Wednesday, January 7, 2009

Houdini (Paramount, 1953)

by Mark Gabrish Conlan • Copyright © 2009 by Mark Gabrish Conlan • All rights reserved

The movie Charles and I watched last night was Houdini, the 1953 biopic made at Paramount but starring two leads they had to borrow from other studios, Tony Curtis as Houdini (Universal) and Janet Leigh, his then-wife, as Mrs. Bess Houdini (MGM). It was a movie Charles and I both had seen when young, but only on black-and-white TV’s; neither of us had ever seen it in color, and Charles hadn’t even known it was in color until it started last night. It’s the sort of movie that could have been a lot more interesting with a script that stuck closer to reality and particularly one that faced up to the issue this one (by Philip Yordan based on a Houdini biography by Harold Kellock) hinted at but ultimately ducked: namely, did Houdini ever come to believe he really had supernatural powers, or did he remain to the end what he had always been: a magician and escape artist whose feats, though astonishing, were rationally explainable?

It began in the milieu you’d expect, the carnival, with the heartwarming sight of Sig Ruman as Schultz, carnival showman and barker who’s hired Houdini to play the “wild man” in his act — Houdini had won the concession that he could also perform magic in the show if he did the “wild man” — and as a result he attracts Bess, an upper-class girl who went to the carnival to “slum” and who attracted Houdini’s eye immediately and ultimately agreed to go out with him and, eventually, marry him. The film has Houdini drop out of entertainment for a while after he’s pelted with fruit by a West Virginia audience and the goldfish bowls he uses in his act are upended by a well-aimed slingshot pellet to Bess’s ass — as the scene fades they’re frantically trying to recover all their goldfish from the stage before the fish die — and he takes a job in a lock factory, fascinated by the big safe this company makes and determined to try to escape from it. (Later he explains, “Safes are designed to keep people out — not in!”)
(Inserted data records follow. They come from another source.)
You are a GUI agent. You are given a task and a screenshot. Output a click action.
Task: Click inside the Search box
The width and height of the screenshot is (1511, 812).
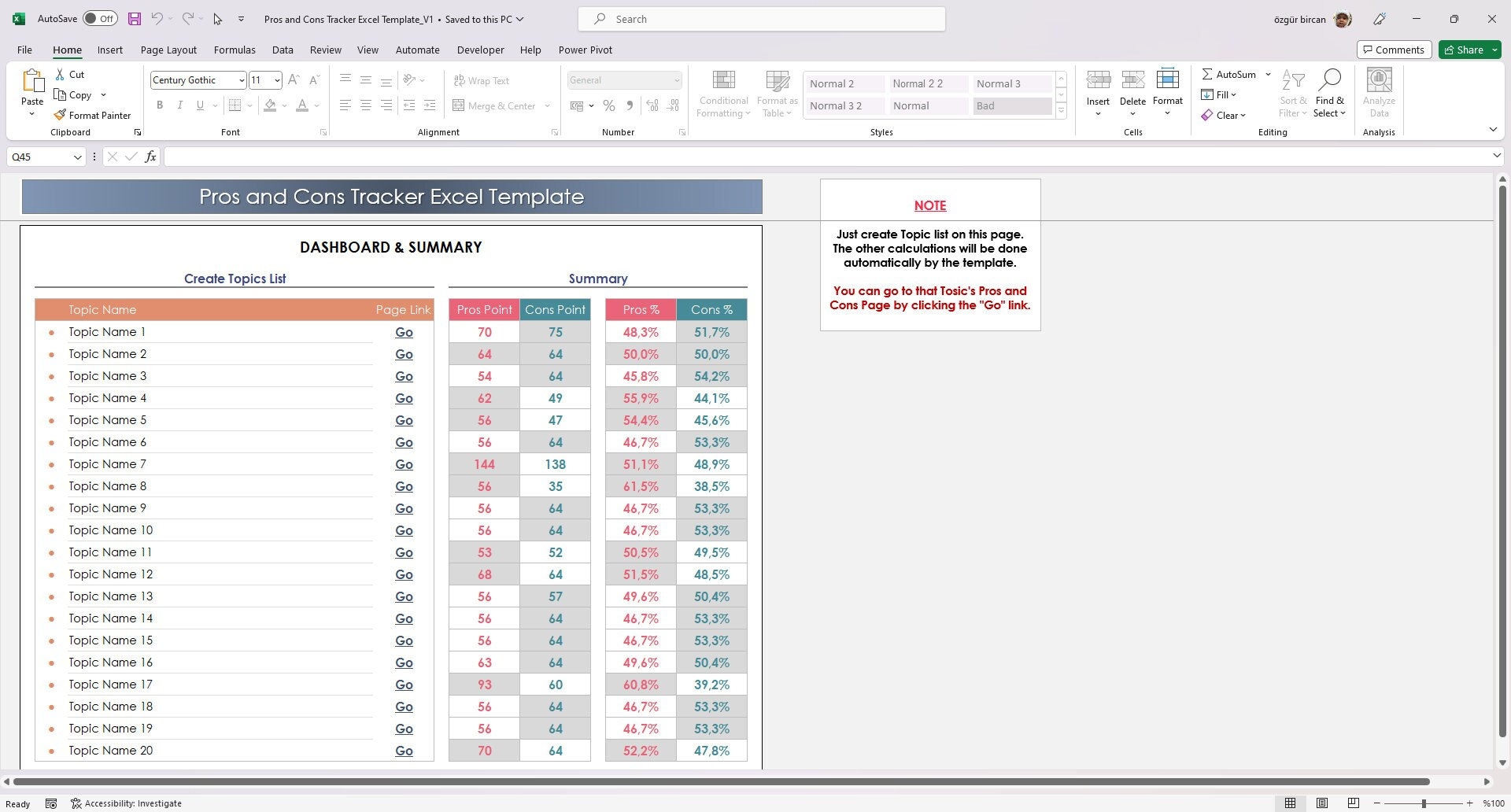pyautogui.click(x=760, y=18)
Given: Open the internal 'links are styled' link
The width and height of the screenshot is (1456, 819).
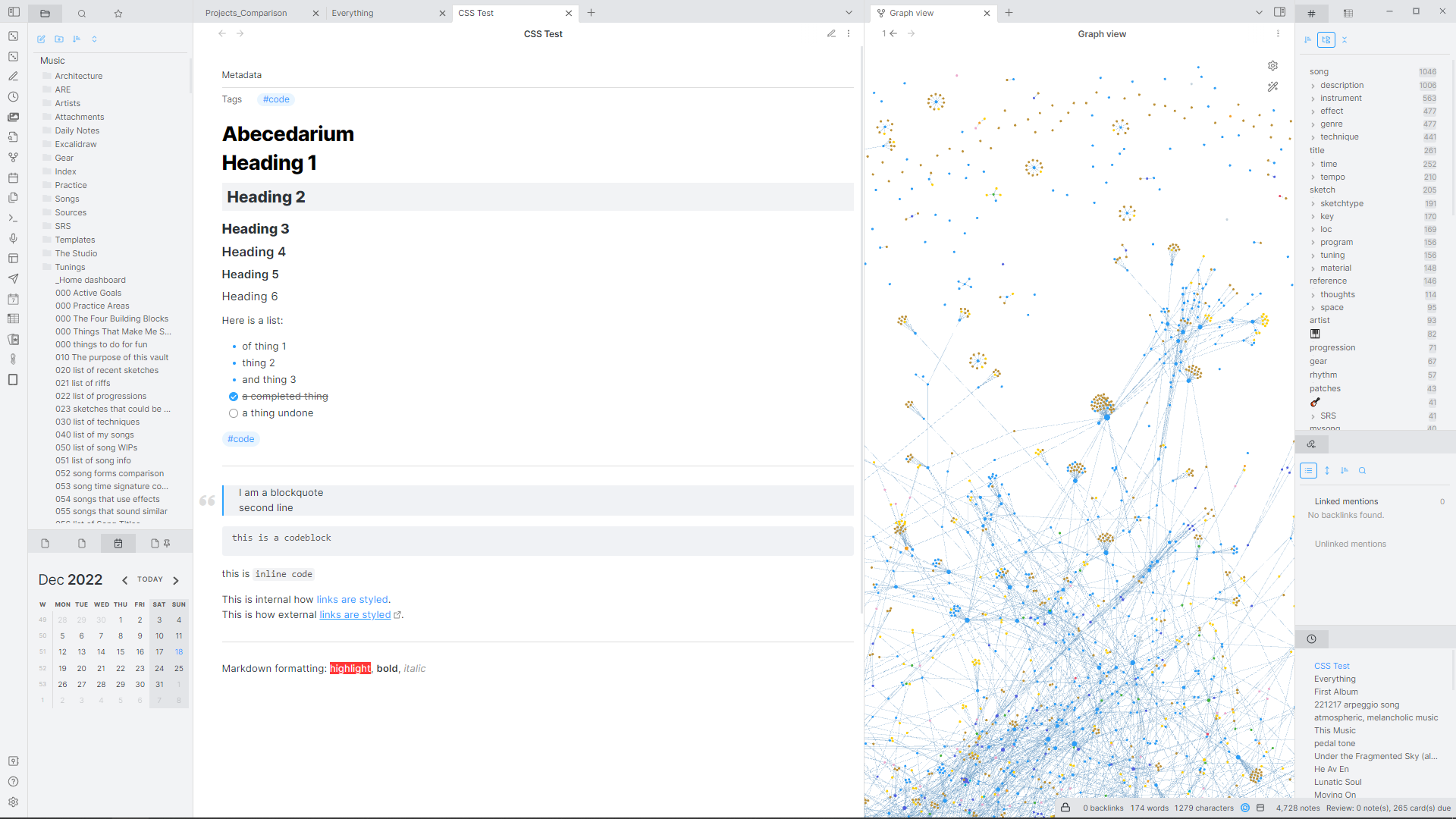Looking at the screenshot, I should click(352, 600).
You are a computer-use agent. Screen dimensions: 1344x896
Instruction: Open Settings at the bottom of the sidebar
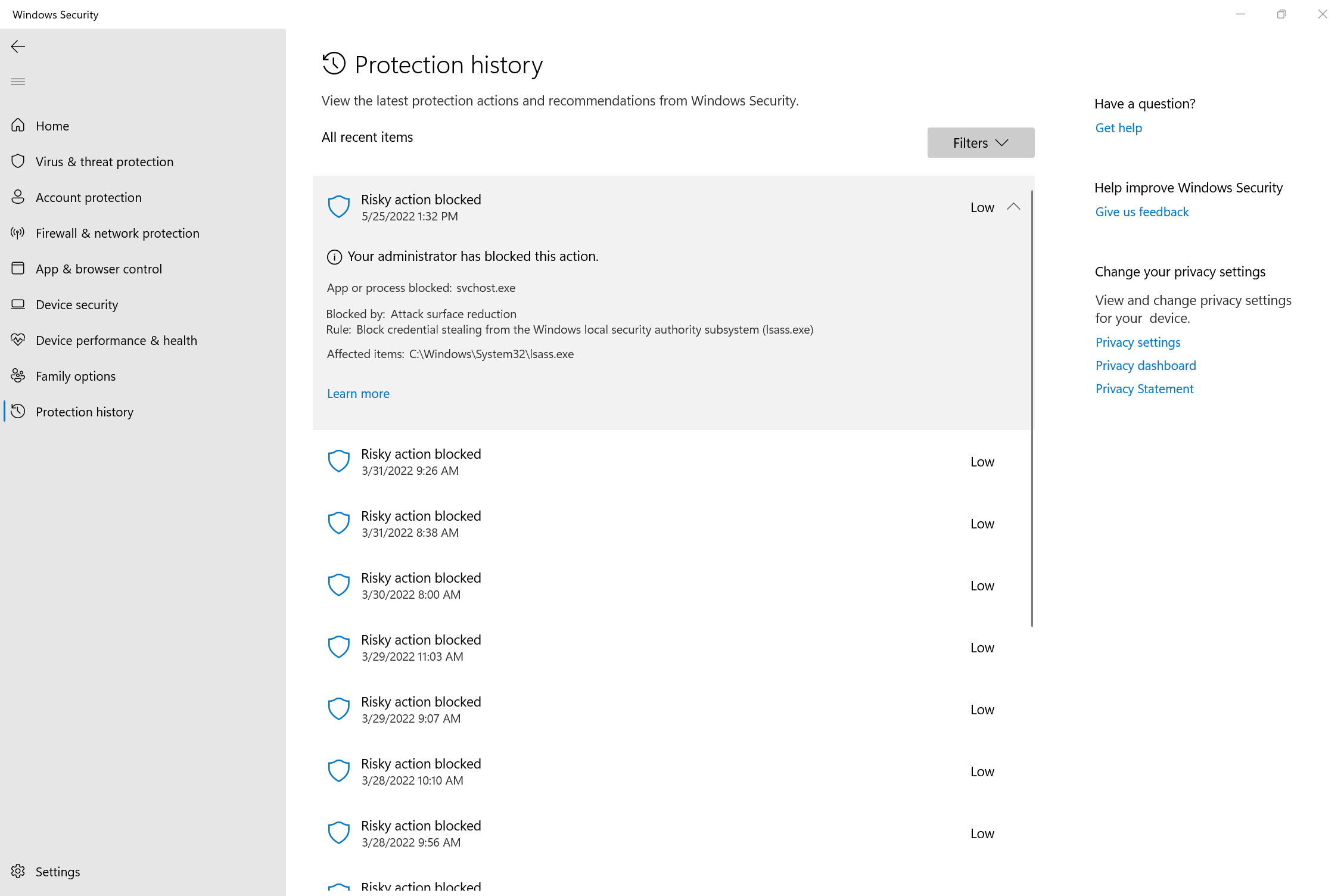[x=58, y=871]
When they blow up the safe to get him out — much to his annoyance because he was about to escape from it anyway — he’s fired, only to win back his real career one night when he attends a magicians’ ball at the Astor Hotel and gets out of an “escape-proof” straitjacket — a feat the MC of this event tells him had been done only by one other magician, a German named von Schwager, who came to believe he actually had the power to dematerialize and was so frightened by this that he quit magic and became a recluse. Houdini’s prize for winning the straitjacket-escape contest is a ticket to Europe, where he becomes a sensation and tries to get in to visit von Schwager, who supposedly perfected the “Pagoda Torture Tank” (a glass case holding two tons of water in which the magician is suspended upside down and chained in) but was too scared of his own powers to use it. When he shows up at von Schwager’s house, the great man has been dead for two days but Houdini inherits his assistant Otto (Torin Thatcher), and the three (including Bess, who changed Houdini’s round-trip ticket into two one-way ones so she could come along) return to the stage in the U.S. and are a sensation, especially after Houdini stages a spectacular escape from a safe dropped through a hole in the ice-covered Detroit River (hours behind schedule; he got out of the safe just fine but the river currents carried him too far from the escape hole and he had to survive by finding little air pockets between the water and the ice and using them to breathe).

The film takes a detour when Houdini’s mother (Angela Clarke) dies and sets Houdini off on his famous quest to find a true spirit medium and expose all the frauds in the field — which he was able to do because they pulled their tricks with the same set of skills he used as a stage magician. It ends with his spectacular return to the stage doing the “Pagoda Torture Tank” escape — much to his wife’s disgust — only before he goes on, he falls on a prop sword, rupturing his appendix, and he dies, though he lasts long enough after the sides of the tank are bashed in by stagehands attempting to rescue him to give a faintly moving curtain speech to his wife before expiring.

Houdini is a fun movie as it stands but more could have been done with its subject. Tony Curtis looks the part (except for his anachronistic 1953 greasy-kid-stuff hairdo), though it’s a pity John Garfield had died two years earlier because he would have been the perfect actor for it; Curtis pretty much fails to dramatize Houdini’s inner demons (though, admittedly, Yordan’s script gives him precious little to work with) and the choice of a director, George Marshall, doesn’t help much either — though with Marshall, Bob Hope’s favorite director, at the helm, at least we get a surprising number of laughs for what’s ostensibly a “serious” biopic. What makes it entertaining is the sparkling color, the insouciance of Janet Leigh’s performance (especially by comparison to the High Seriousness of Torin Thatcher’s!) and the boyish appeal of Curtis, who was a teen idol and who gets a lot of screen time in nothing but a period swimsuit that shows off a body type (tall, stocky, hairless) that does little for me but others might find (indeed, did find) sexy.